This repository contains the experiments conducted for the TextMine 2025 challenge.
The majority of our work focused on ATLOP-based models, namely LACE and EIDER.
The experiments were conducted using Python 3.9.19
.
First, install the required dependencies listed in the requirements.txt
file:
pip install -r requirements.txt
If running on GPUs, install the appropriate version of DGL based on your CUDA version. Replace XXX
with the CUDA version you are using:
pip install dgl==1.0.0+cuXXX -f https://data.dgl.ai/wheels/cuXXX/repo.html
If not using GPUs, install the CPU version:
pip install dgl==1.0.0
Install Apex by following the instructions available at the NVIDIA Apex GitHub repository. Ours experiments have been run under apex==0.1
There are three main approaches for training and evaluating the models:
-
Train on 80% of the dataset, evaluate on 10%, and test on the remaining 10%:
In this setup, the proportions of training, evaluation, and testing datasets are maintained for each relation type.

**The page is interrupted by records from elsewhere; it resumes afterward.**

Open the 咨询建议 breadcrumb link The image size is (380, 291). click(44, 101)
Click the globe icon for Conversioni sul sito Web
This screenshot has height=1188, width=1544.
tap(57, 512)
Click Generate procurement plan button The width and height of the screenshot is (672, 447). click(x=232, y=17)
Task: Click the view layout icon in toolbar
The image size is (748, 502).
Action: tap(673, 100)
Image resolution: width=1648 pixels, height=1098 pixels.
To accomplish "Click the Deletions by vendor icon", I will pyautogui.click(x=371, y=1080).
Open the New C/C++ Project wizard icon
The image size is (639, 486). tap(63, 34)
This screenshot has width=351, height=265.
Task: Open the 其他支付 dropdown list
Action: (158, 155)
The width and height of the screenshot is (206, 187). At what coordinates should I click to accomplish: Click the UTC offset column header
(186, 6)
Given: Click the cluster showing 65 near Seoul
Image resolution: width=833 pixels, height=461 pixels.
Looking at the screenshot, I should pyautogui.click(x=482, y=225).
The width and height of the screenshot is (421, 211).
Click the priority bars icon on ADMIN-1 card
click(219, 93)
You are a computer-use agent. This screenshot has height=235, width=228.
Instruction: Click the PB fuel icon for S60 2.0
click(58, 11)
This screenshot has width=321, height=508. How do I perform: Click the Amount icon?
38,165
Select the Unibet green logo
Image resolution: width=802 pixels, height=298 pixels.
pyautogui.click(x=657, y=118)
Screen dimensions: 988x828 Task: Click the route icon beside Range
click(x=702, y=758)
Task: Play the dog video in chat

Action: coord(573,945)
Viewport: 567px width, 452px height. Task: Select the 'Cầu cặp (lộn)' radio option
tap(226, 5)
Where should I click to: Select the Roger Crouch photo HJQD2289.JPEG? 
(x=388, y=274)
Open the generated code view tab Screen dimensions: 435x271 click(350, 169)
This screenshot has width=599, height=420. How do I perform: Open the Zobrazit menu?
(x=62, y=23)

Example command:sh ./LACE/scripts/run_texmine_xlm_roberta.sh
-
Cross-validation:
This approach uses 5-fold cross-validation to ensure robust evaluation.
Example command:sh ./LACE/scripts/run_texmine_xlm_roberta_cross_validation.sh
-
Train on the entire training set and predict on the test set:
This method was used for to get predictions for the submissions.
Example command:sh ./LACE/scripts/run_texmine_xlm_roberta_full_train.sh
To improve the robustness and accuracy of predictions, we implemented a voting-based model combination strategy. This approach aggregates the predictions from multiple models using a voting mechanism.
Two voting methods are available:
-
Absolute Majority:
A prediction is selected only if more than 50% of the models made this prediction. -
Relative Majority:
For a given pair of entities, the prediction with the highest number of votes is selected, even if it does not exceed the 50% threshold.
Command:
sh ./combine/scripts/run_vote.sh